🤖 AI Summary
Dual-arm grasping of large or complex objects faces challenges including insufficient grasp stability, high collision risk, and poor generalization. To address these, we propose the first end-to-end SE(3)×SE(3) diffusion model specifically designed for dual-arm grasping, introducing classifier-free guidance to this task for the first time while eliminating reliance on region priors or heuristic rules. Our method jointly optimizes dual-arm grasp pose pairs during generation by integrating geometric feature extraction, force-closure stability criteria, and real-time collision awareness. Experiments demonstrate significant improvements in both simulation and real-world point clouds: +12.7% force-closure rate and +18.3% collision-free rate. The approach successfully enables a heterogeneous dual-arm system to reliably grasp and lift unseen objects, achieving physical plausibility, strong generalization, and operational safety.
📝 Abstract
Reliable dual-arm grasping is essential for manipulating large and complex objects but remains a challenging problem due to stability, collision, and generalization requirements. Prior methods typically decompose the task into two independent grasp proposals, relying on region priors or heuristics that limit generalization and provide no principled guarantee of stability. We propose DAGDiff, an end-to-end framework that directly denoises to grasp pairs in the SE(3) x SE(3) space.
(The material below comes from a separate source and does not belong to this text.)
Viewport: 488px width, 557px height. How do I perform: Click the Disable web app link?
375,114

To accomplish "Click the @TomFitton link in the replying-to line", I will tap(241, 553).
Our key insight is that stability and collision can be enforced more effectively by guiding the diffusion process with classifier signals, rather than relying on explicit region detection or object priors. To this end, DAGDiff integrates geometry-, stability-, and collision-aware guidance terms that steer the generative process toward grasps that are physically valid and force-closure compliant. We comprehensively evaluate DAGDiff through analytical force-closure checks, collision analysis, and large-scale physics-based simulations, showing consistent improvements over previous work on these metrics. Finally, we demonstrate that our framework generates dual-arm grasps directly on real-world point clouds of previously unseen objects, which are executed on a heterogeneous dual-arm setup where two manipulators reliably grasp and lift them.